__Task goal__
Go through the data below. Pull out every line that has the word "agent".

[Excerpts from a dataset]
==============================

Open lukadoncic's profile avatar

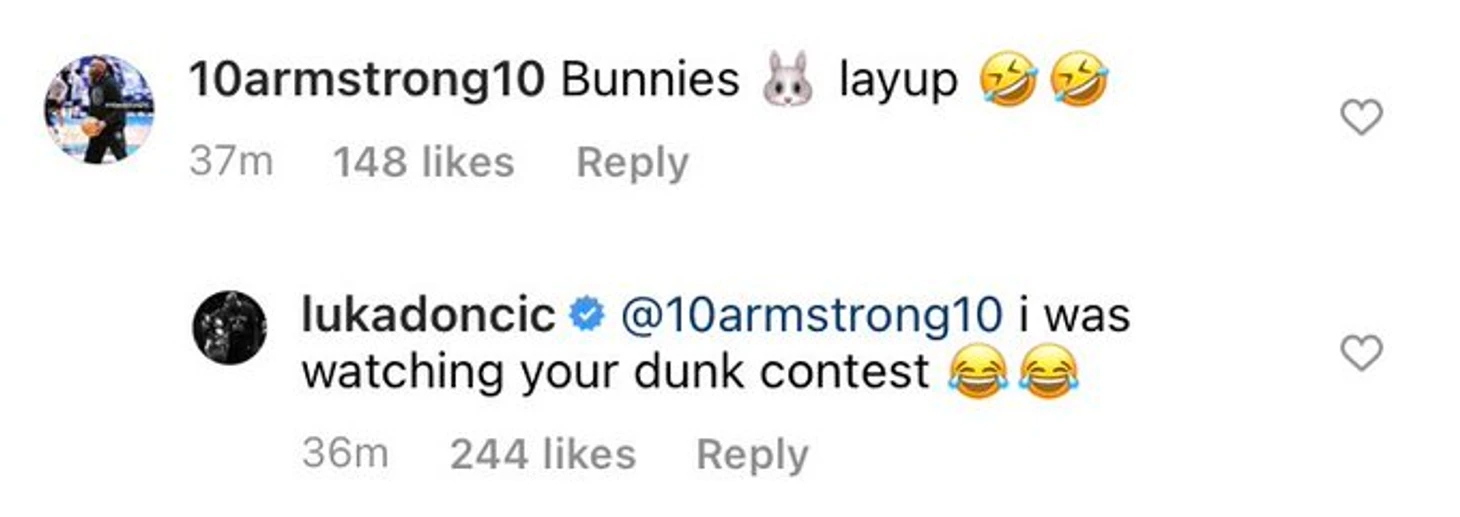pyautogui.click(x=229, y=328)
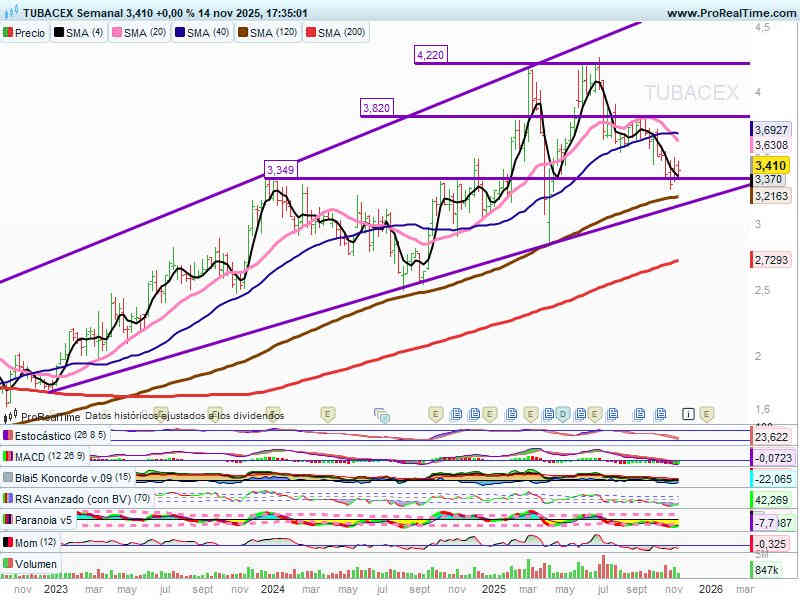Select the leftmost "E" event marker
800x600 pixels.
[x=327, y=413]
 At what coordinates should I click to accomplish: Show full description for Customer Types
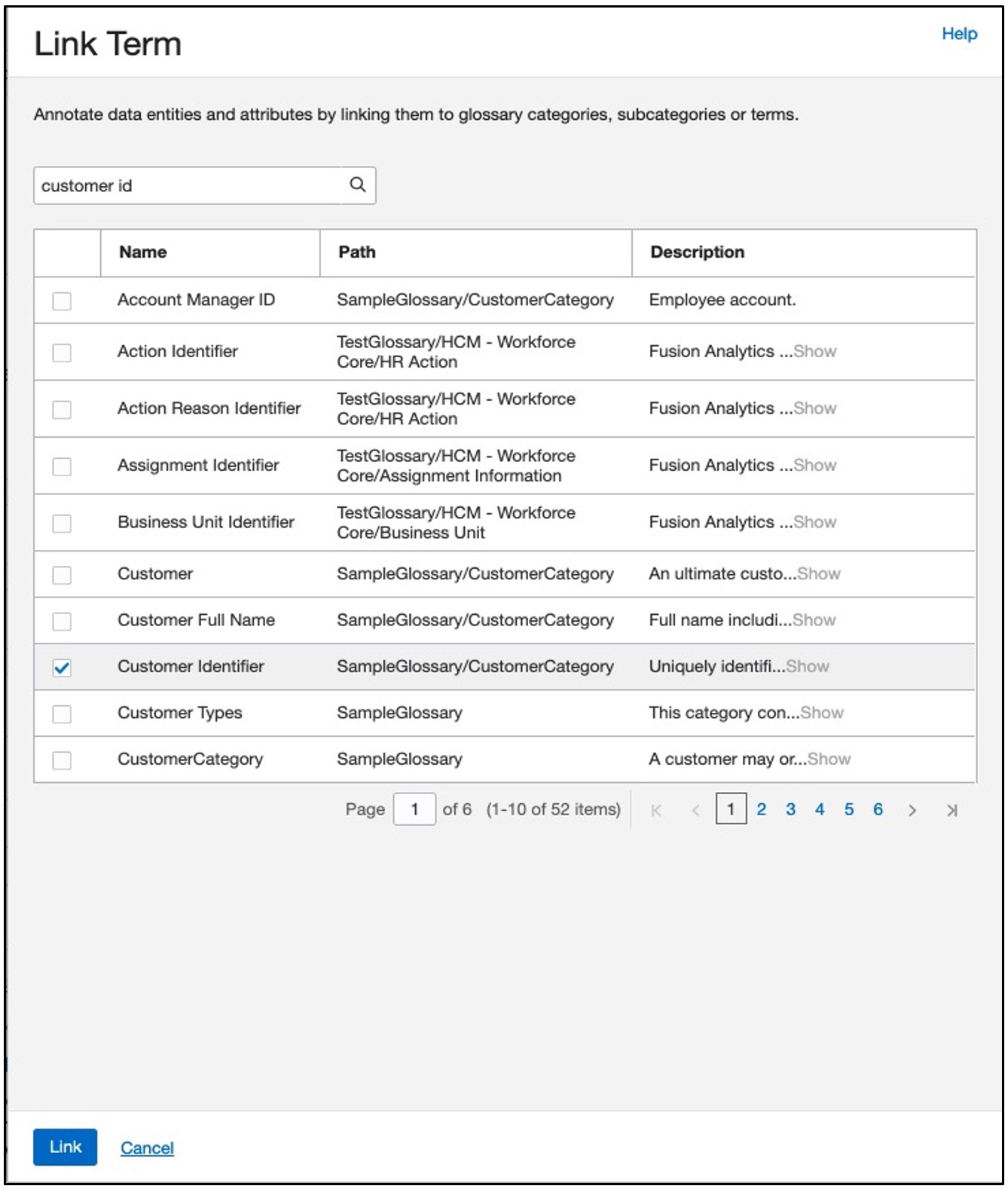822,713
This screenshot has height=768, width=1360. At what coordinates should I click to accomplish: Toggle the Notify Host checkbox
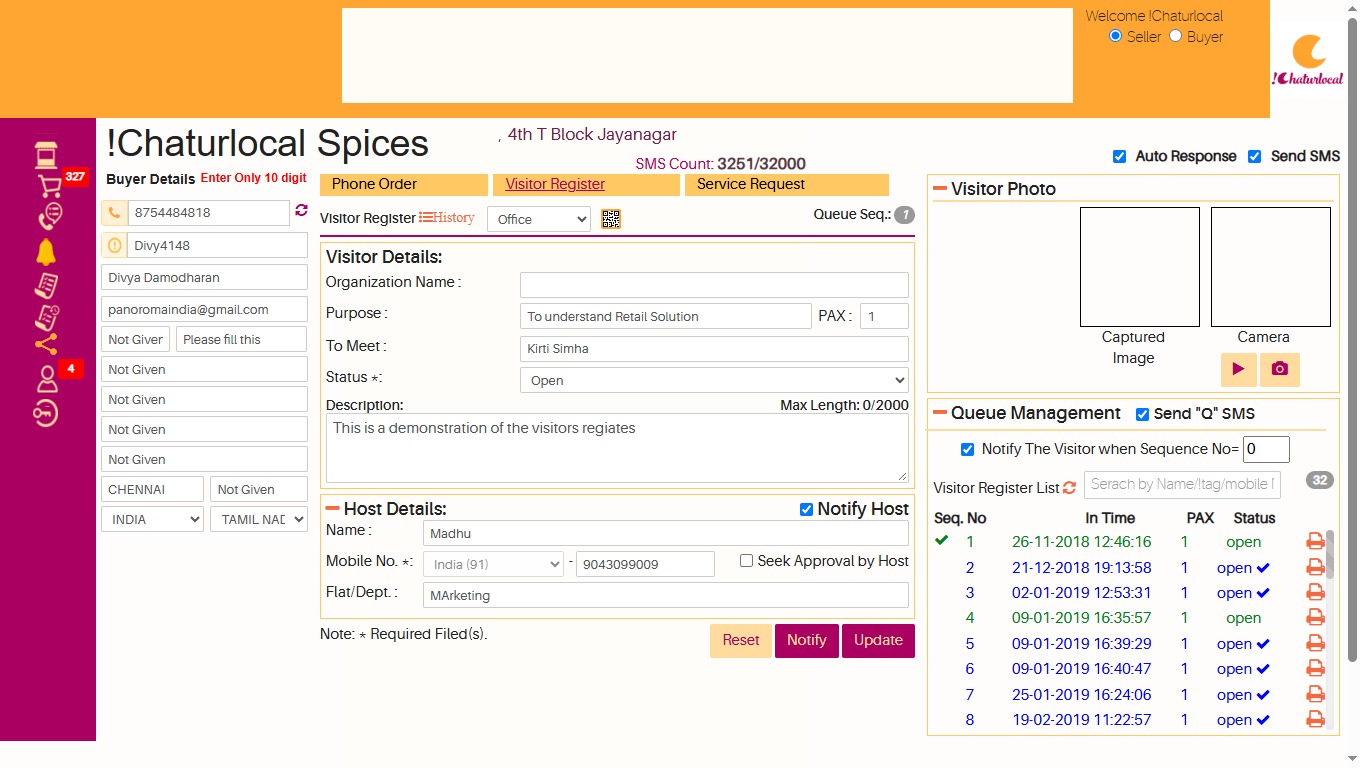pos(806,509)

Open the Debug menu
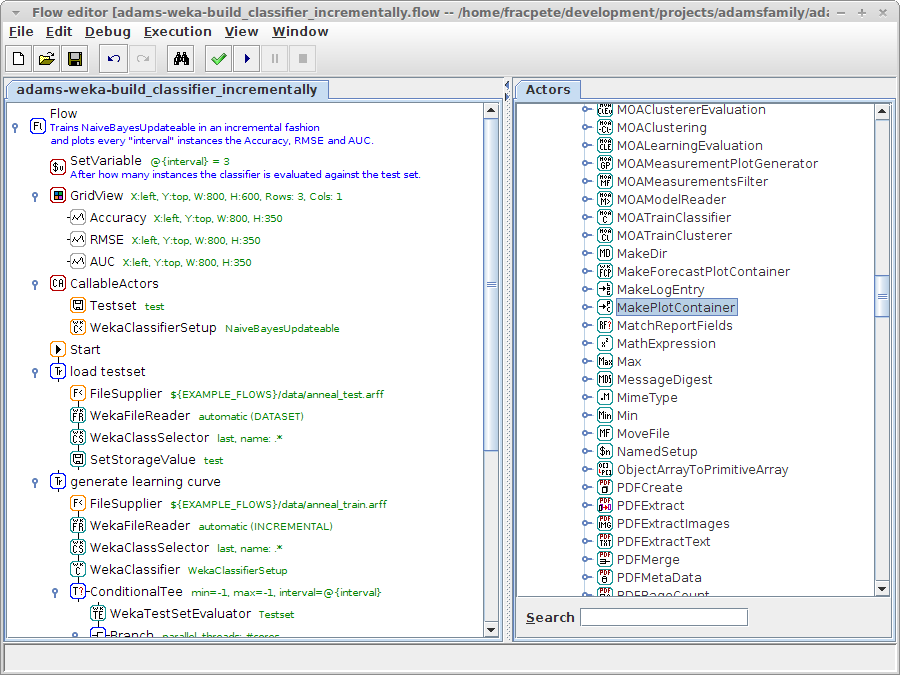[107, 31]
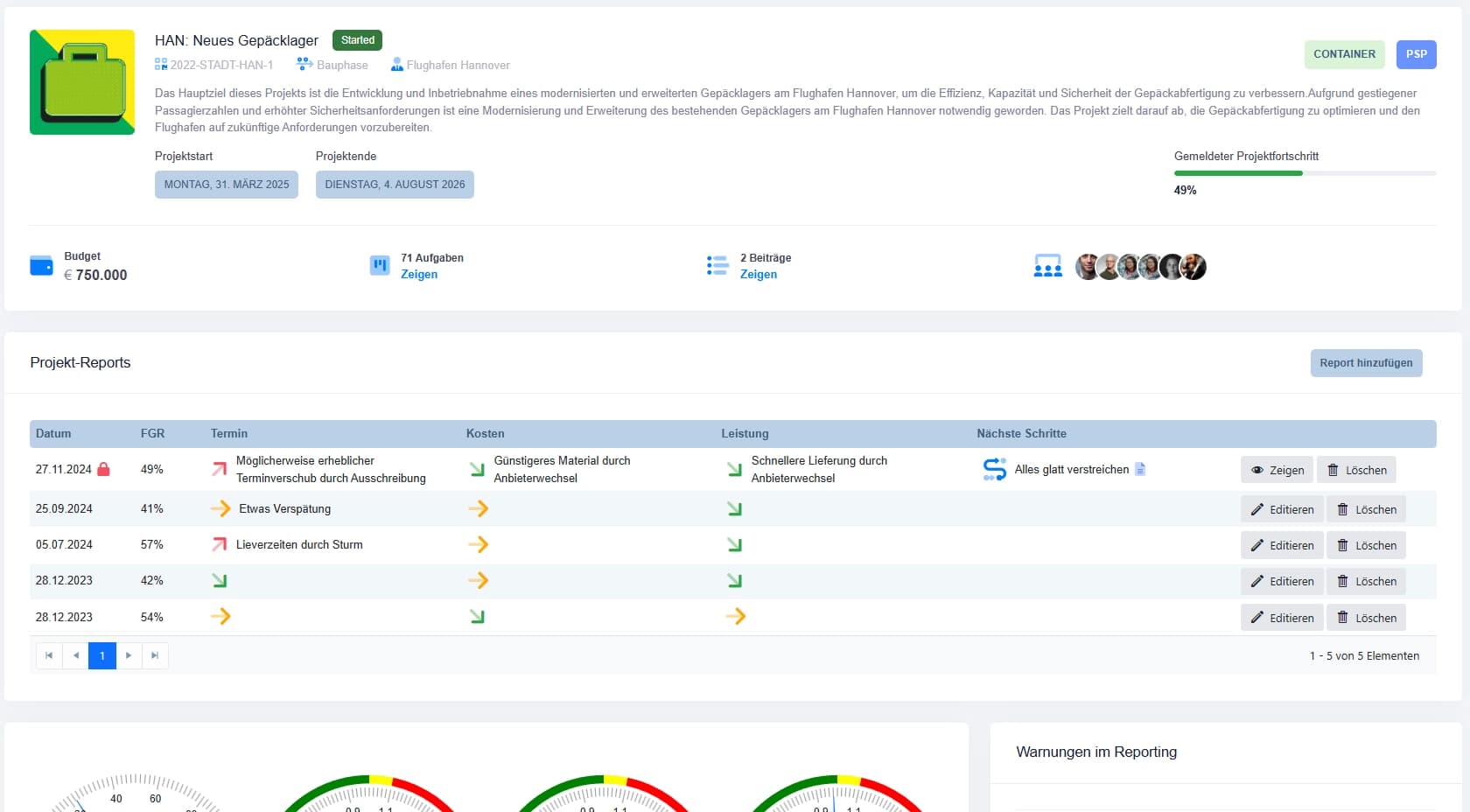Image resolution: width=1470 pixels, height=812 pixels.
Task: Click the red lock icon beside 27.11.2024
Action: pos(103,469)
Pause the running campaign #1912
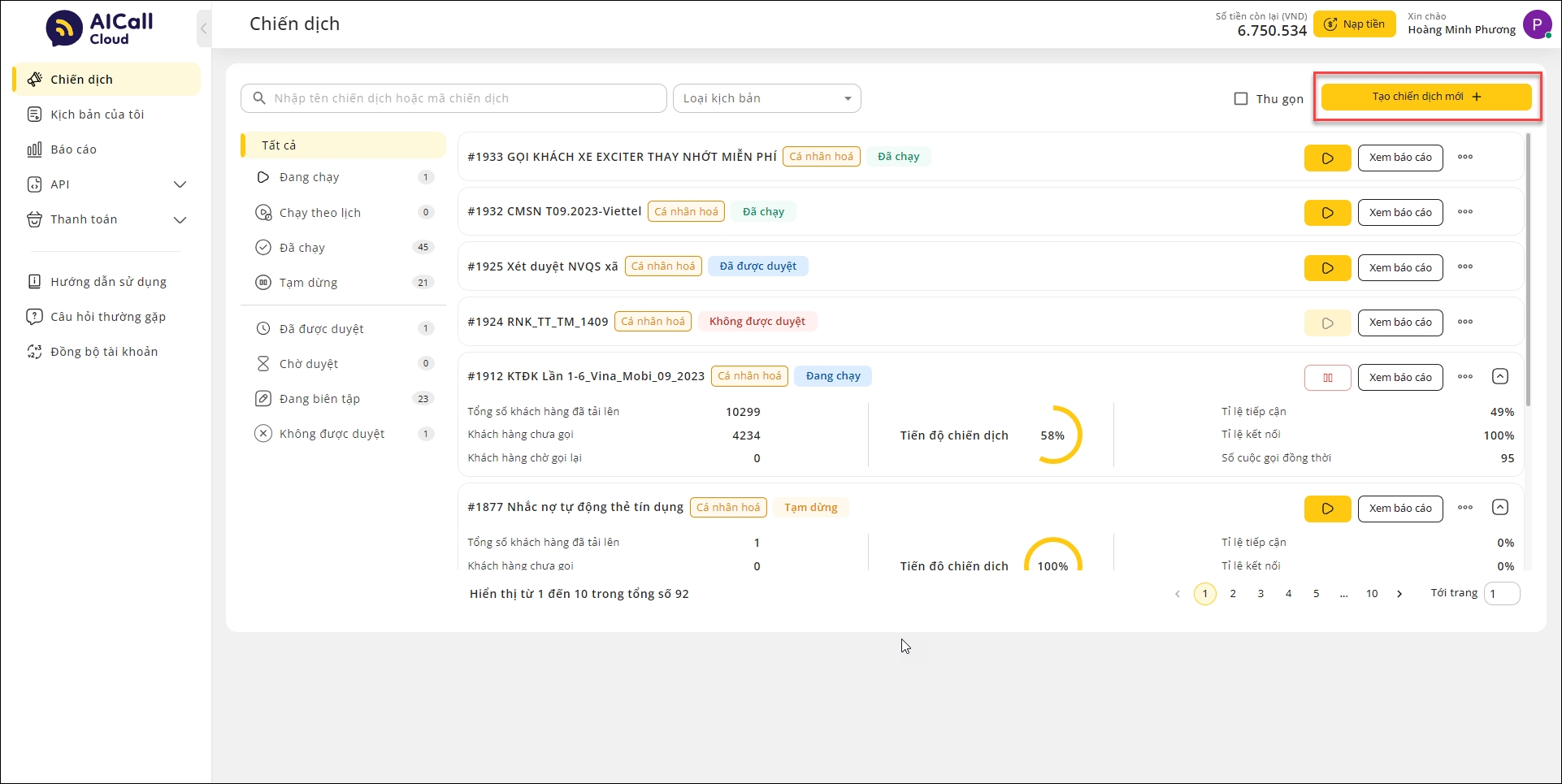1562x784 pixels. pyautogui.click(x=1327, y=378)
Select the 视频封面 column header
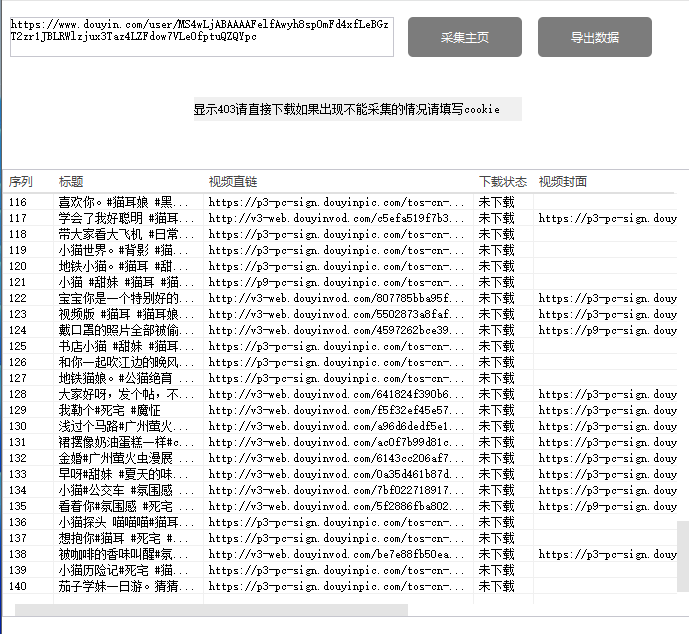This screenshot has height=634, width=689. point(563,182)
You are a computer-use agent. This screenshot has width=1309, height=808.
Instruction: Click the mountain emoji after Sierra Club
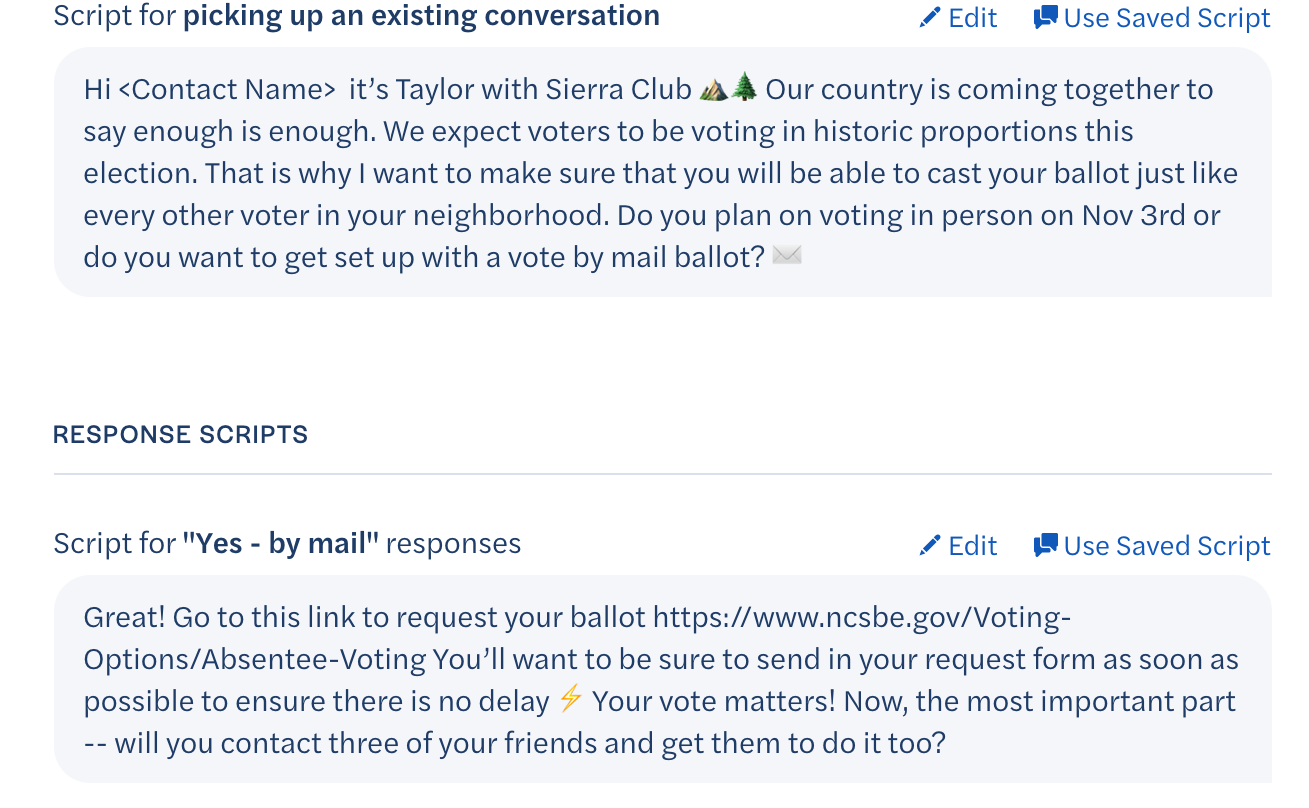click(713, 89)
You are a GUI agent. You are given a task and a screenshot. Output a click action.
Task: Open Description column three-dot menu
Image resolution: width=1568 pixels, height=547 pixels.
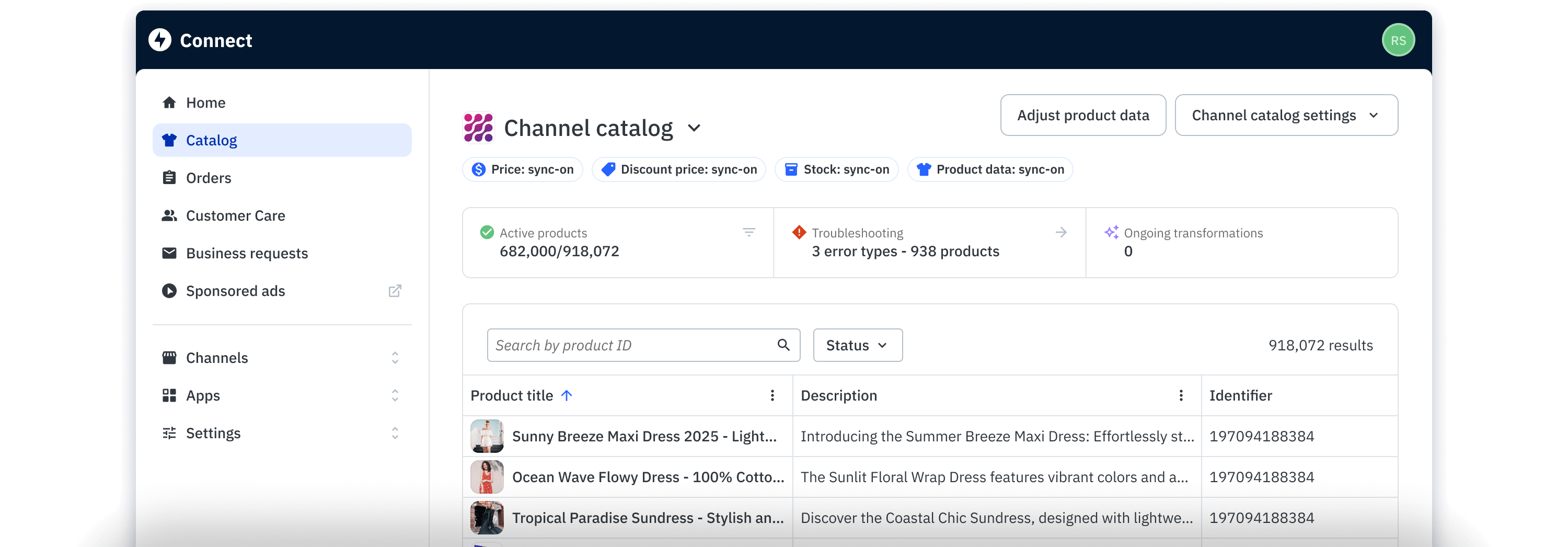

==============================

__Response__
You are a computer-use agent. This screenshot has width=1309, height=808.
You are a GUI agent. You are given a task and a screenshot. Output a click action.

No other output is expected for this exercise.